Those of us who are vaccinated for Covid-19 likely all have that moment when we are in a public space and say to ourselves, “Well I guess this is why I got the vaccine.” I guess we are hoping this affirmation will alleviate our anxieties. For me, I was standing in a crowd of tightly packed fans at a Black Pumas concert at a large venue in Austin, Texas. With not a single person wearing a mask, the many months of being so careful dissolved in an instant. It felt as if I was doing something wrong. I felt uneasy. Even being safely immunized could not erase the effect the pandemic still had on me. At least not yet. All of us have different feelings related to the end of the pandemic and a return to normal life. As keepers of a public space, librarians are wise to bear this in mind when thinking about our library guests, staff, and ourselves.
Helping to manage expectations and ease anxiety levels is an important role for library supervisors during the pandemic and beyond. This includes both internal and external sources. During periods of transition and disruption, it is crucial to provide a sense of stability to your staff. Sometimes that means being a buffer between outside sources pushing expectations and your staff. Sometimes it means listening to concerns, frustrations and fears. Encourage staff to speak up during meetings because those who do often express things others are also feeling. When anxiety levels are high, help to alleviate the rising stress and be careful not to ignite it further. Be clear with plans but remain flexible when faced with shifting directives from above. Shield the staff from your own frustrations while validating their concerns. Embrace solutions, even when you might have done something another way. Then reflect and realize that these actions ring true not only during a pandemic, but in all other times as well.

→ Supplied records
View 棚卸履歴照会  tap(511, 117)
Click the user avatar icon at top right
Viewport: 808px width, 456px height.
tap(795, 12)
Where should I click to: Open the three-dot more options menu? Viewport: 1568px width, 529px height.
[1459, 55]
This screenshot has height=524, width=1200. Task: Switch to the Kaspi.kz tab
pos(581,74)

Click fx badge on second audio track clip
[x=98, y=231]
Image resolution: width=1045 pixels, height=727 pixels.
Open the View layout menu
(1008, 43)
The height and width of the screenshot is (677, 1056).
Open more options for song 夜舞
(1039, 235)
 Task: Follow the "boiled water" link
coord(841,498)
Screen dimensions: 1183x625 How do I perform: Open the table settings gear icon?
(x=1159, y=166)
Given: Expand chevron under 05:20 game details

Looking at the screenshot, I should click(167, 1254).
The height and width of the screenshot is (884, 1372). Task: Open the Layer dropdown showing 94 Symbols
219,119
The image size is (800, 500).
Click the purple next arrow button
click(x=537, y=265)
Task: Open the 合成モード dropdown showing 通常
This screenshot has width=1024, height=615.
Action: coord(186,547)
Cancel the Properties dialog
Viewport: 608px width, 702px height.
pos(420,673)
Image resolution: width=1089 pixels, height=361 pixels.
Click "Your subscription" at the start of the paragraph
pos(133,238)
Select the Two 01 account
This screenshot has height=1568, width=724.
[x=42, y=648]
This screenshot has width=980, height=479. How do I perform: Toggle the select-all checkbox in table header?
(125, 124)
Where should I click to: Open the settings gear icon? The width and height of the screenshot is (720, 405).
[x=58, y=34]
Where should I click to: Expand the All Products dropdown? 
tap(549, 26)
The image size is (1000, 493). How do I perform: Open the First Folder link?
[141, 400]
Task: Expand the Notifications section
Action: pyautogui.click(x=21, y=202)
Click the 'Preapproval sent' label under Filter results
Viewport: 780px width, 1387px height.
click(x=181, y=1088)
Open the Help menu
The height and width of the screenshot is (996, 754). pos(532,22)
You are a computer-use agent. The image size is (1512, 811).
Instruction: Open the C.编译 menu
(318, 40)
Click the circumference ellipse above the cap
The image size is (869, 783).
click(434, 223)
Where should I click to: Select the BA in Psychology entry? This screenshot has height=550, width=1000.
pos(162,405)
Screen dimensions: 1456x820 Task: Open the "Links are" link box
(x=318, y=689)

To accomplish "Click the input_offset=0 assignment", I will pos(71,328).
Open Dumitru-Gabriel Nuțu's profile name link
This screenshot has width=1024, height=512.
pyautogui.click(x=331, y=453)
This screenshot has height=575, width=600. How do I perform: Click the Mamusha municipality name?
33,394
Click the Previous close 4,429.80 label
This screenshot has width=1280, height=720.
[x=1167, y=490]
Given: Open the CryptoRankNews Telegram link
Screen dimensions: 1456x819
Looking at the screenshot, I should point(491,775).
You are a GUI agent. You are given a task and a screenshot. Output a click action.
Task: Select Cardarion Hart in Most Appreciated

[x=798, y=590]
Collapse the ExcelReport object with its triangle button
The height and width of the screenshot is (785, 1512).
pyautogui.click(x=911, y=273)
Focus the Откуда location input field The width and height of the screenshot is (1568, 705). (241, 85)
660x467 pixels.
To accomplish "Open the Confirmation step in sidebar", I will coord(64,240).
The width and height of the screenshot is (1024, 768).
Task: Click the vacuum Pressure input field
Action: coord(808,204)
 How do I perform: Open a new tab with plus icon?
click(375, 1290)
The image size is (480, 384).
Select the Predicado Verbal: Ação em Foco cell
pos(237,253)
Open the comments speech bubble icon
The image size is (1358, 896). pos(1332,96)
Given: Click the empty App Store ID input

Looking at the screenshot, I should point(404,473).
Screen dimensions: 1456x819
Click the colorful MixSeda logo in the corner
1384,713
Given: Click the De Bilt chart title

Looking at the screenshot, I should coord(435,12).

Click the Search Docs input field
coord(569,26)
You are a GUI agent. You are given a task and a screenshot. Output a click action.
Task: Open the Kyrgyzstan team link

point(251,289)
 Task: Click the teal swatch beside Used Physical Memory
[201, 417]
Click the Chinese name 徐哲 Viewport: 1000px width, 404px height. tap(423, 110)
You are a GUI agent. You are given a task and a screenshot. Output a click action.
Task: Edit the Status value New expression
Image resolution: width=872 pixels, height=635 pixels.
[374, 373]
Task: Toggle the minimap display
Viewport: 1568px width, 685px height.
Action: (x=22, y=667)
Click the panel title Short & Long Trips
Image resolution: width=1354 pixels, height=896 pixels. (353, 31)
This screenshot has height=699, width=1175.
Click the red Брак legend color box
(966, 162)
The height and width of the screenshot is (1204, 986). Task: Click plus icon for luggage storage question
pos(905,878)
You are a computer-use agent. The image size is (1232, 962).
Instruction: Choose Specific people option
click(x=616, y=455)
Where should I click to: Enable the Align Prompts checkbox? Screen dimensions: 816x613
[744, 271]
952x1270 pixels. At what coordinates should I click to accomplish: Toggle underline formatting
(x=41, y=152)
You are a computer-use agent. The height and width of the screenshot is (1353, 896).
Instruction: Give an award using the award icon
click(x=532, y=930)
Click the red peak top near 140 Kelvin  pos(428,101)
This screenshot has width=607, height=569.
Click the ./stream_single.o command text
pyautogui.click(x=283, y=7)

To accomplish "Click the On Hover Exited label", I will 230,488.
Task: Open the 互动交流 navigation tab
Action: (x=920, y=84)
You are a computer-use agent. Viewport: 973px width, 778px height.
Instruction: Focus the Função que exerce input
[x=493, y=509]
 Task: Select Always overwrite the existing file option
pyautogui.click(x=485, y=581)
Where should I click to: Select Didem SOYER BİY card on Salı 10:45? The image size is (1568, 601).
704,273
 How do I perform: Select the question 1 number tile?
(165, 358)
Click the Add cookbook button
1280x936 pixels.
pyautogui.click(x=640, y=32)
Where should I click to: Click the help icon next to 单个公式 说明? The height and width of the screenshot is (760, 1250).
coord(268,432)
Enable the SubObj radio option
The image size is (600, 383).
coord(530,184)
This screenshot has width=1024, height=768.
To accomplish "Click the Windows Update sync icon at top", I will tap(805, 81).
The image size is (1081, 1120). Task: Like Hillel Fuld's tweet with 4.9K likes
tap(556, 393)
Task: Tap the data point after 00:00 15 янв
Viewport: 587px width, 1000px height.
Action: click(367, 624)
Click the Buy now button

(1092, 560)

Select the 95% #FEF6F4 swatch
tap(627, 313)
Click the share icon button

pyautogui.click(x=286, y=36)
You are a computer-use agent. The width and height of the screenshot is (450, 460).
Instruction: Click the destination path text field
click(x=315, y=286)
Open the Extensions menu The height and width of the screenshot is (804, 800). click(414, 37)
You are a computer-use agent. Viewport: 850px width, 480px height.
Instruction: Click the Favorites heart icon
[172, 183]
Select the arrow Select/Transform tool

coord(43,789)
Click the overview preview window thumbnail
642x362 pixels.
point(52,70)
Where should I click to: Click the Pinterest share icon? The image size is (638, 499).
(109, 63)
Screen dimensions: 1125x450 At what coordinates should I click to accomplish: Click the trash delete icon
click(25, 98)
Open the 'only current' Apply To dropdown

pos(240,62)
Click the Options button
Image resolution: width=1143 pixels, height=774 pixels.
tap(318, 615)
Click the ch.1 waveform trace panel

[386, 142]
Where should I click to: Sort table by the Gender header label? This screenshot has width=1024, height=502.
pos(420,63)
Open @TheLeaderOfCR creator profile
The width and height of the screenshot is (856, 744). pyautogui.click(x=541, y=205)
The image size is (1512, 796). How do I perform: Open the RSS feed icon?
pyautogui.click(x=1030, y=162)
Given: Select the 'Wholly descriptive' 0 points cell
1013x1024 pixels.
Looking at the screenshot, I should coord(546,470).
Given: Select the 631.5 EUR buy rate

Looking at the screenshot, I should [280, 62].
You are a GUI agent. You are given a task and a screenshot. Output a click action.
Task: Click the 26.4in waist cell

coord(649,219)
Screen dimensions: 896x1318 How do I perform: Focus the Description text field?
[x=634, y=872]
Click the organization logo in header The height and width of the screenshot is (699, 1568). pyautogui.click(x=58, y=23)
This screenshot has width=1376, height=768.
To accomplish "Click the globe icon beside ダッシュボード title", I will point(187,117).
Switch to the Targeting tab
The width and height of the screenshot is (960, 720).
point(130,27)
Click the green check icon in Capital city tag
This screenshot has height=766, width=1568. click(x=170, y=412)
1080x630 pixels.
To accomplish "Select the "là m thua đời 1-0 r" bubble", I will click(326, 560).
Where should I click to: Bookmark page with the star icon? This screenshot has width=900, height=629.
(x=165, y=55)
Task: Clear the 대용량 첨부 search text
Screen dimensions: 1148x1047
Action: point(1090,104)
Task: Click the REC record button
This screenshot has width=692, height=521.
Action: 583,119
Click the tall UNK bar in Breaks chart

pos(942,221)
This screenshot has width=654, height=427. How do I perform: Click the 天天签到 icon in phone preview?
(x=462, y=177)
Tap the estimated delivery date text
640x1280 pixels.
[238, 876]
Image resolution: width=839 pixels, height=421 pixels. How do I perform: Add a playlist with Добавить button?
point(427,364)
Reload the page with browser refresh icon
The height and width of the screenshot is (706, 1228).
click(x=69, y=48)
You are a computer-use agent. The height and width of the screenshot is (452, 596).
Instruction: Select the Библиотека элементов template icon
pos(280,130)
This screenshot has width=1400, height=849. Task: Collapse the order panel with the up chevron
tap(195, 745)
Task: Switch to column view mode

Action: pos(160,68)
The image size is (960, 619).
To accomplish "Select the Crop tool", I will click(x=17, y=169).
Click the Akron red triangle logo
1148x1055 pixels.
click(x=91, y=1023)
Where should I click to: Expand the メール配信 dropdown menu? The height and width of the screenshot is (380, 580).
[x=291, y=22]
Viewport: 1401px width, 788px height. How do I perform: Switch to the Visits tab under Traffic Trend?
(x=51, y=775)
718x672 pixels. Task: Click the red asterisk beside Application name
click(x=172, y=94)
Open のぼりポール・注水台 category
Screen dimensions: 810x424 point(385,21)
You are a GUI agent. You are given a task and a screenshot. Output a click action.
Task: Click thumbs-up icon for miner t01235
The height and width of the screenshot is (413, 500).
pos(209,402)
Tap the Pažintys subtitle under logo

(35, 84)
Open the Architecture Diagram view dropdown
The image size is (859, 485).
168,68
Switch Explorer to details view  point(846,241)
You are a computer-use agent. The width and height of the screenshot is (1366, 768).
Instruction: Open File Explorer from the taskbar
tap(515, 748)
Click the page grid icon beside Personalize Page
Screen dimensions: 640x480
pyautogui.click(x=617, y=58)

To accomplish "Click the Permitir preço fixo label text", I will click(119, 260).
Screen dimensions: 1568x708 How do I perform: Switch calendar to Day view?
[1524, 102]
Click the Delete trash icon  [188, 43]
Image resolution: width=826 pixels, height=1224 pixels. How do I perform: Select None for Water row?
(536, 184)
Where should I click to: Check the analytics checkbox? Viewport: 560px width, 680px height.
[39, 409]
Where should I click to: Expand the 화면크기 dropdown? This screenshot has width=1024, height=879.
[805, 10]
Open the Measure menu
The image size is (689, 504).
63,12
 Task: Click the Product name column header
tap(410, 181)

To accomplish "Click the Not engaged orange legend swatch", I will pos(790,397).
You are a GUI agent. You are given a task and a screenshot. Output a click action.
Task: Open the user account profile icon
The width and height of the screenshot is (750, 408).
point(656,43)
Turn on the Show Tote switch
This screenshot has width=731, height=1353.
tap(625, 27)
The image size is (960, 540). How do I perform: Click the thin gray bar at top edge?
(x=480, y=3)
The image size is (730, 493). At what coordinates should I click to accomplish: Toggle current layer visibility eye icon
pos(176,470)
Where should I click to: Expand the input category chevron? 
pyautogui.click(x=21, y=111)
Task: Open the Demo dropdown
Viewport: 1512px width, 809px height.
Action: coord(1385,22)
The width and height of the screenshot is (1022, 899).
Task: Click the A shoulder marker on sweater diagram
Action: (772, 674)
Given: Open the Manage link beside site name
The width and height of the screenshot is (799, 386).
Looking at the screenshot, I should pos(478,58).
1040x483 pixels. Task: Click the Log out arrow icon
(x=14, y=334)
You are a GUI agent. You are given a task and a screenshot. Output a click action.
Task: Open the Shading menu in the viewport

→ Activities
a. Answer these questions about the library essay, each on its own line:
(i) Which band was playing at the concert the writer attended?
(ii) In what city was that concert held?
(iii) What does the essay say is crucial to provide to staff during periods of transition and disruption?
b. Update the library essay from "Those of us" to "staff, and ourselves.", changing "concert" to "show".
c. Write what comes next in the library essay, picking up after its final sentence.
The listing is separate material, unrelated to the library essay.

→ Answers by item
a.
(i) Black Pumas
(ii) Austin, Texas
(iii) A sense of stability

b.
Those of us who are vaccinated for Covid-19 likely all have that moment when we are in a public space and say to ourselves, “Well I guess this is why I got the vaccine.” I guess we are hoping this affirmation will alleviate our anxieties. For me, I was standing in a crowd of tightly packed fans at a Black Pumas show at a large venue in Austin, Texas. With not a single person wearing a mask, the many months of being so careful dissolved in an instant. It felt as if I was doing something wrong. I felt uneasy. Even being safely immunized could not erase the effect the pandemic still had on me. At least not yet. All of us have different feelings related to the end of the pandemic and a return to normal life. As keepers of a public space, librarians are wise to bear this in mind when thinking about our library guests, staff, and ourselves.

c.
We know that our libraries serve an important role in our communities as a physical space to meet, interact, and spend time. We also know that we serve everyone, the mask-wearing or immunized citizen alongside the anti-maskers, the Covid is a hoax believers. Wherever an individual is on that spectrum, it has been an anxious, frustrating time for all of us. As our doors are reopening, we see people coming back having missed our community space. Some are seeking interaction, others are desperate to browse the shelves once again or to head to the children’s area with several kids in tow. Of course, others are more leery, utilizing curbside pickup, if your library is still offering it, or simply waiting to return to public settings at some point in the future.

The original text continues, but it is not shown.